Source text ->
•••••

Earlier this week I bloggedabout Amgen's negative test results for its anemia drug Aranesp in breast cancer. The studies showed the drug may have caused tumors to grow and death. This morning it almost seems like there's a delayed market reaction.
Although the pressure on the stock could be exacerbated by a company press release issued late yesterday and a price-target cut by Credit Suisse this morning.
Amgen announced--I don't think to anyone's great surprise--that it's talking to the Food and Drug Administration about updating the safety information on the labels of its anemia drugs which are the biotech company's bread and butter. But perhaps more importantly, Amgen says an FDA Advisory Committee on oncology--the same one that took up Genentech's Avastin for breast cancer this week--will meet to address the ongoing safety controversy about the drugs sometime in the first quarter of next year.
Miller Tabak healthcare analyst Les Funtleyder writes in a research note to clients this morning: "We do not believe they (Amgen) will be successful in improving the increased restrictive label. The company's core franchise continues to decelerate and the nearest potential positive catalyst is next year." I'm assuming he's referring to anticipated late-stage test results on a twice-a-year osteoporosis drug Amgen is developing.
But Credit Suisse analyst Dr. Michael Aberman is even more bearish. He's cutting his worldwide Aranesp sales estimates by more than half-a-billion bucks. And he doesn't think the damage to the franchise will bottom out until the second half of next year. "We are hesitant to defend Amgen ahead of what looks to be another tumultuous period," he writes in a research note to clients this morning. Dr. Aberman thinks the stock could drop into the 40s around the FDA panel meeting.
Nonetheless, he's keeping his Outperform rating on the stock because he thinks it's "eventually" going to rebound. In the meantime, he's cutting his price target from $65 to $63. CS has done and wants to do more banking for AMGN and makes a market in the stock.
I'm off to Houston this weekend to cover Vioxx lawyer Mark Lanier's "ginormous" holiday party--we're talking 8,000 (yes, 8,000!) people on the grounds of his estate. Look for the story to air soon on Tyler Mathisen's
And then next Tuesday I'll be live from Merck HQ in Whitehouse Station, NJ for the company's annual analyst meeting and a live interview with Chairman and CEO Dick Clark--his first chat with us in two years--on "The Call" around 11 a.m. ET. Clark will be taking a victory lap with the stock having doubled on his watch and the recent $5 billion settlement of the Vioxx cases.
Plaintiffs' lawyers like Lanier get about 30 percent of that, so maybe his party will be even bigger and more lavish this year. You can read about it on "The Wall Street Journal Law Blog."
And finally a correction: On air yesterday, I said Eli Lilly's 2008 profit forecast is as much as 29 cents above consensus. I should've said 19 cents.

•••••

Supplied entries ->
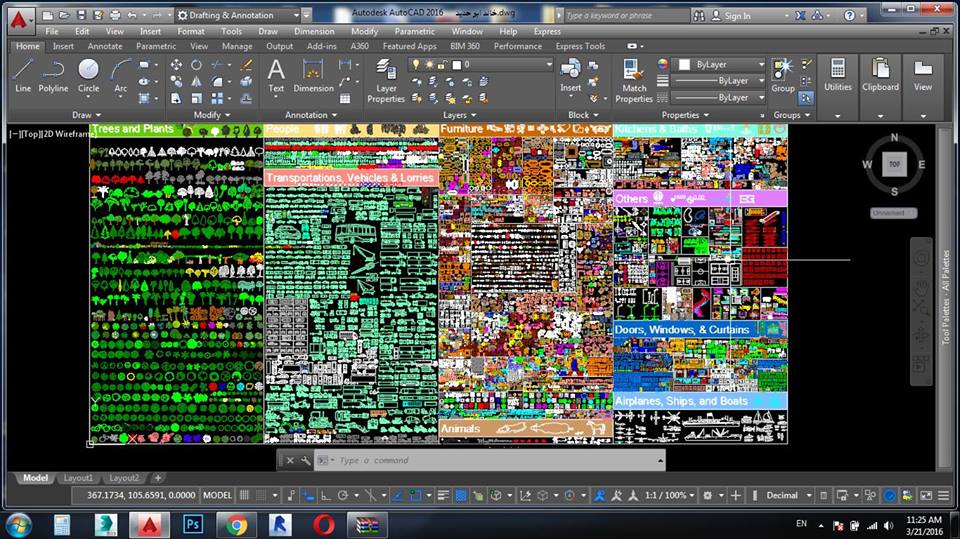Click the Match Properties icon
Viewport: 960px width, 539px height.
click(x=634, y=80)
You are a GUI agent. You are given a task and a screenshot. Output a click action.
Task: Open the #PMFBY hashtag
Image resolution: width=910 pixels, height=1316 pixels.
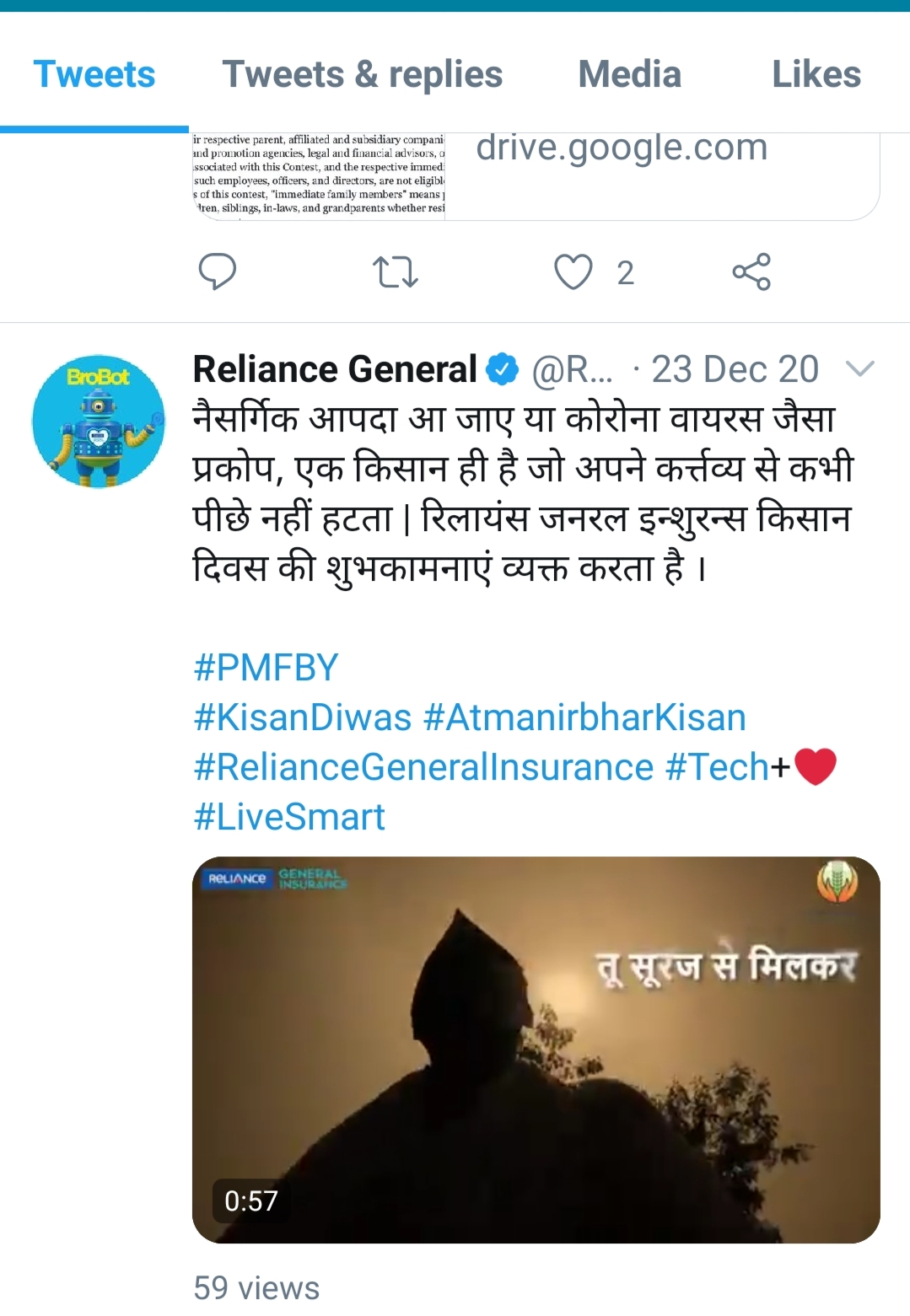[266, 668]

•••••

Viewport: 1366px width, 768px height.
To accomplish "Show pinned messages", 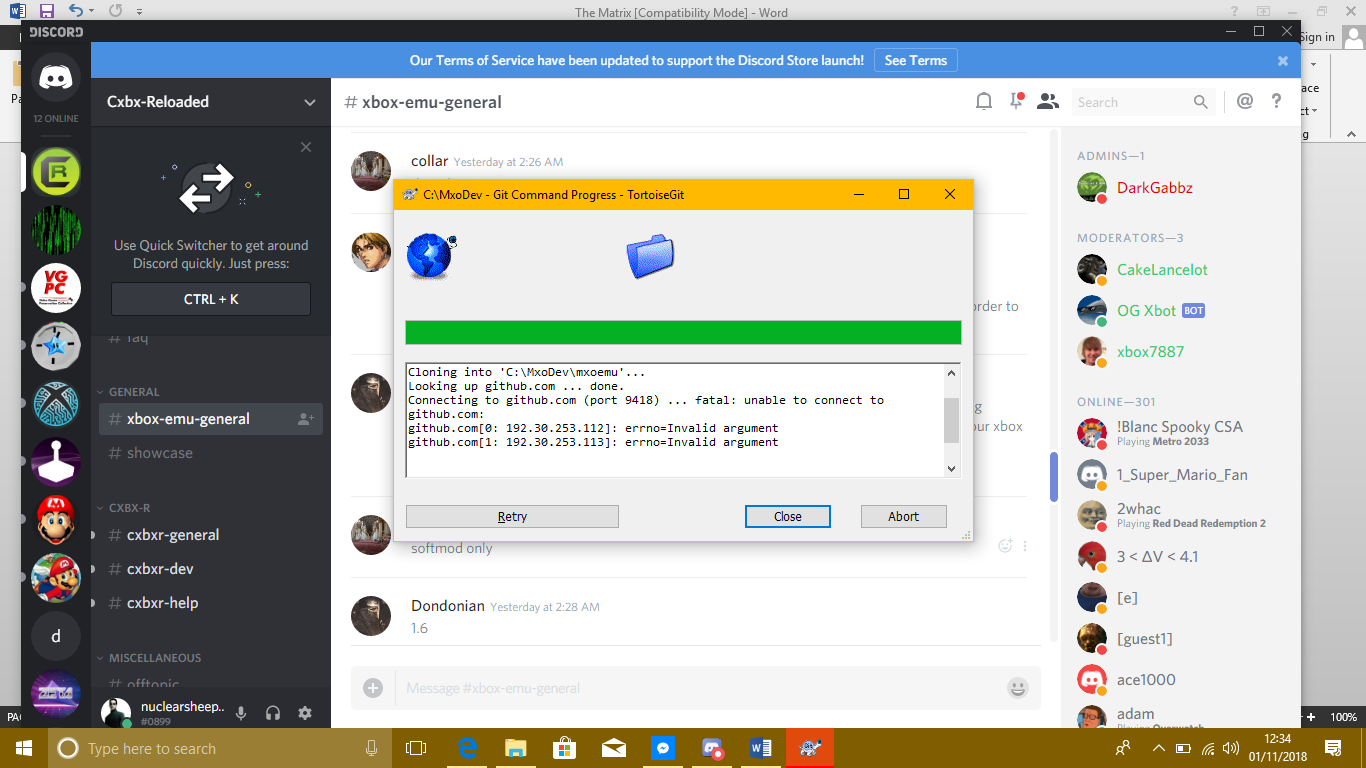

•••••

Please copy the Amgen blog post word for word between "Earlier this week" and "Suisse this morning.", inclusive. The lines above aren't needed here.

Earlier this week I bloggedabout Amgen's negative test results for its anemia drug Aranesp in breast cancer. The studies showed the drug may have caused tumors to grow and death. This morning it almost seems like there's a delayed market reaction.
Although the pressure on the stock could be exacerbated by a company press release issued late yesterday and a price-target cut by Credit Suisse this morning.